“她说她不喜欢你?”

    “嗯。”

    “又主动靠近你,想跟你牵手?”

    “嗯。”

    “哥们儿,你应该是被渣了。看来她同样是个高手,真想会会她。”

    第二天清晨,周应准顶着个鸡窝头,睡眼惺忪地一本正经地分析道。

    “你可别说了,你昨天跟夏炽说什么了,她回去哭一整晚,我妈一早上就来电话轰炸我。”

    “啊?我什么都没说啊。”周应准茫然,但八卦的思路依然清晰。

    “相比之下,我更好奇你的事情。”

    “一般这种情况呢,要么是她欲擒故纵,故意说不喜欢你,想让你主动去追她。”

    “但你又说你是不小心听到的不喜欢,那就排除这个可能性,她就是不喜欢你。”

    周应准的每一个“不喜欢”都精准打到他心上,望着窗外飘个不停的雪,他烦躁至极。

    “庆幸你皮相好,长得帅吧。她现在估计就是见色起意,一时的新鲜劲儿,想撩拨你。玩会儿就跑路,劝你还是别付出真心。”周应准以已度人,如是分析道。

    可转瞬即逝的热烈和心动,好像神罚下的禁果,越隐秘越难得,越难得越贪得无厌。

    他想要更多。诸如永远,诸如真心。

    他不敢直视这个鸡窝头,眼神乱瞟,用咳嗽掩饰尴尬,仿若在进行什么见不得人的交易:

    “你昨天说的,套路什么的?还有吗?”

    周应准瞪大双眼表示震惊,三秒过后反应过来爆笑出声:“?哈哈哈哈哈哈!稍等下,我先得意下。”

    从小到大,蒋晨明一直是别人家的小孩,长得好,成绩好,但上帝给了你什么之后,总会收走点什么。

    别人在早恋偷牵小手,他在阿巴阿巴解数学题;别人打架约会泡网吧,他在嘿咻嘿咻显摆新买的篮球。

    也不乏被他外表吸引的小女孩,但都被他的种种不经大脑的“直男”行为劝退,最后成就了周应准的美事。

    毕竟,安慰每一个少女受伤的心灵,是他的职责所在。

    整个学生时代,周应准都觉得这家伙的生活枯燥单调的不像话,唯一有点变化的是高三那年,宋星晚的出现。

    谁知这俩你争我抢第一名,竟还惺惺相惜出了一些战友情。

    周应准扼腕,难道学霸们的爱情就是这么朴实无华?

    “你傻了?”蒋晨明打断刚刚开始就呆滞住的人。

    “我只是在重新梳理,对付宋星晚这样的人,需要用什么方法。

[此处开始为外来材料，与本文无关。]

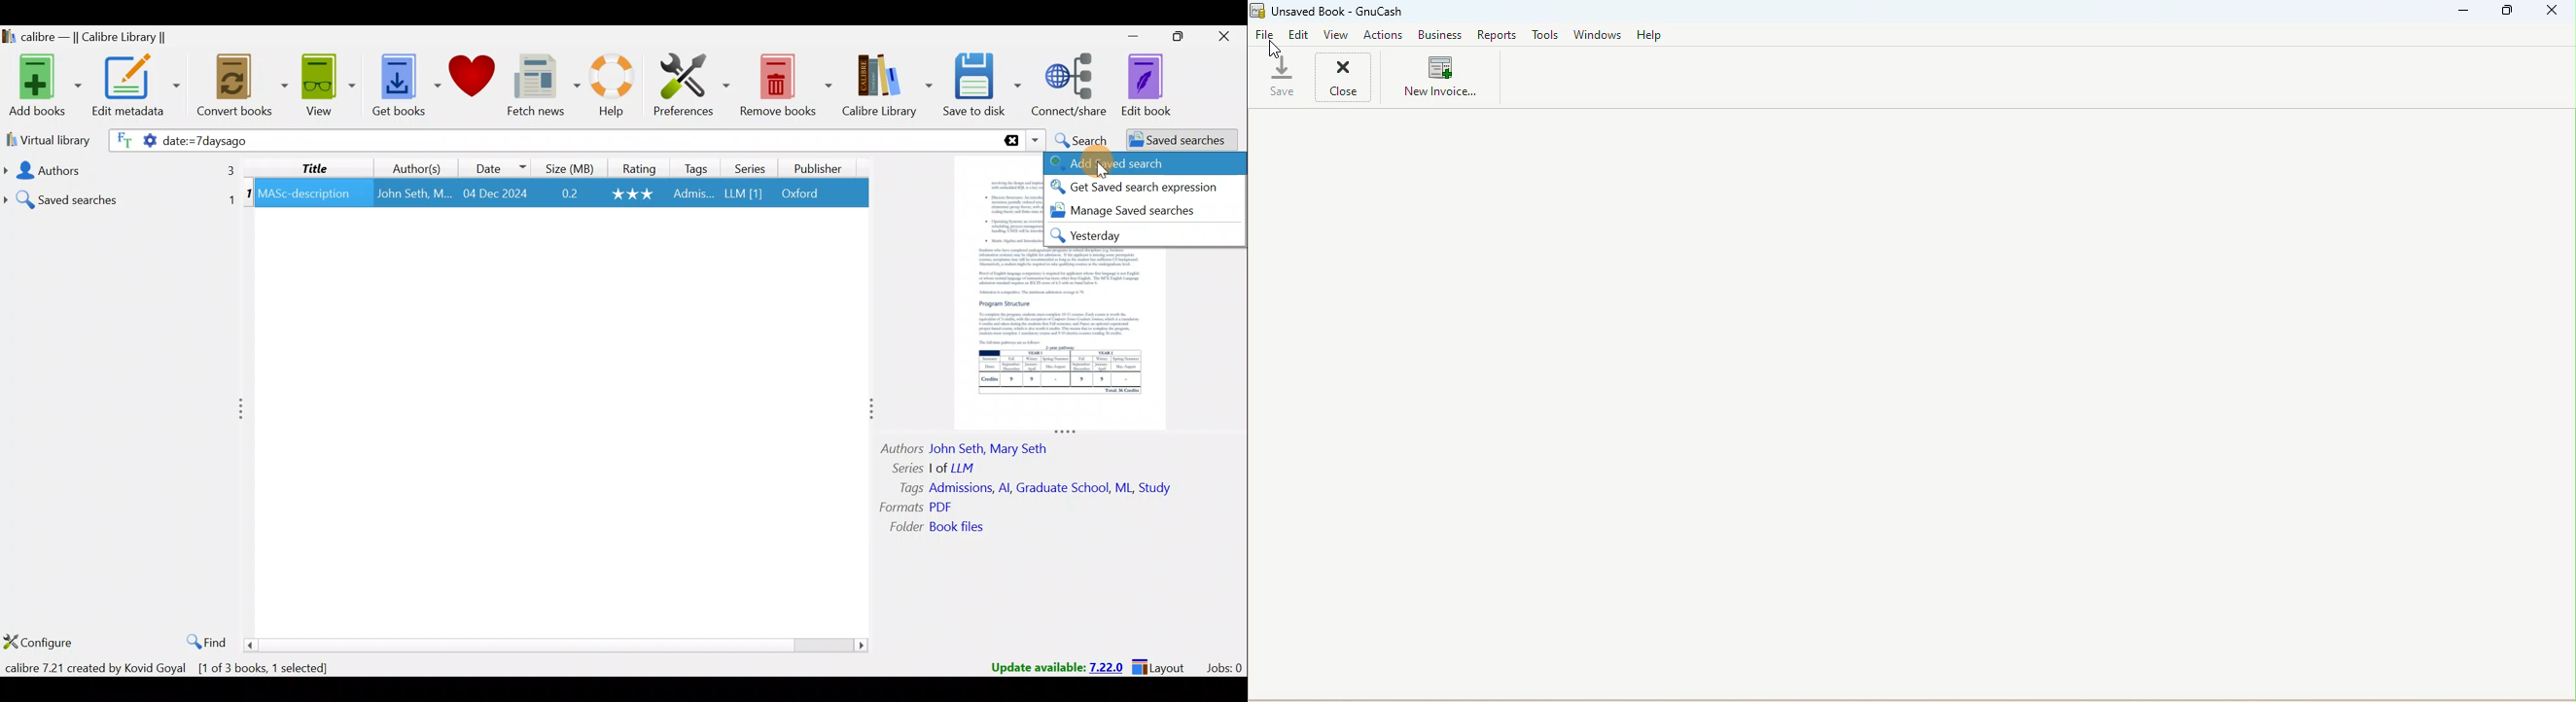 The width and height of the screenshot is (2576, 728). What do you see at coordinates (414, 194) in the screenshot?
I see `John Seth, M...` at bounding box center [414, 194].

”

    “算了。”蒋晨明摆摆手就走,他不该病急乱投医。

    他不该开这个口。

    他所理解所认同的,感情是彼此心动下自然而然发生的事情。

    如果对方同样心动,那他无比幸运;如果并没有,他想,他可以等。

    另一边,宋星晚被叫嚣的手机吵醒,翻了个身关手机,感觉脑袋已经不在地球上。

    “啊啊啊,好痛。”

    “痛就对了,谁让你喝完白的喝洋的。”尤沐已经穿戴完毕,居高临下的看着她。

    宋星晚这才透过窗帘透过些微的光,打量了下室内。

    不是在家?

    哦。她昨天出来滑雪了。

    “几点了?”她坐起来,抓了抓头发,闷着嗓子问道。

    “哇!好亮!”尤沐把窗帘全部拉开,刺眼的光照进来。

    “两点了。”尤沐淡淡回。

    她思考了下,随即瞳孔放大,终于清醒。

    打开手机监控,看了眼小咪,记录显示刚吃了猫粮,此刻正游手好闲地在屋内来回巡视。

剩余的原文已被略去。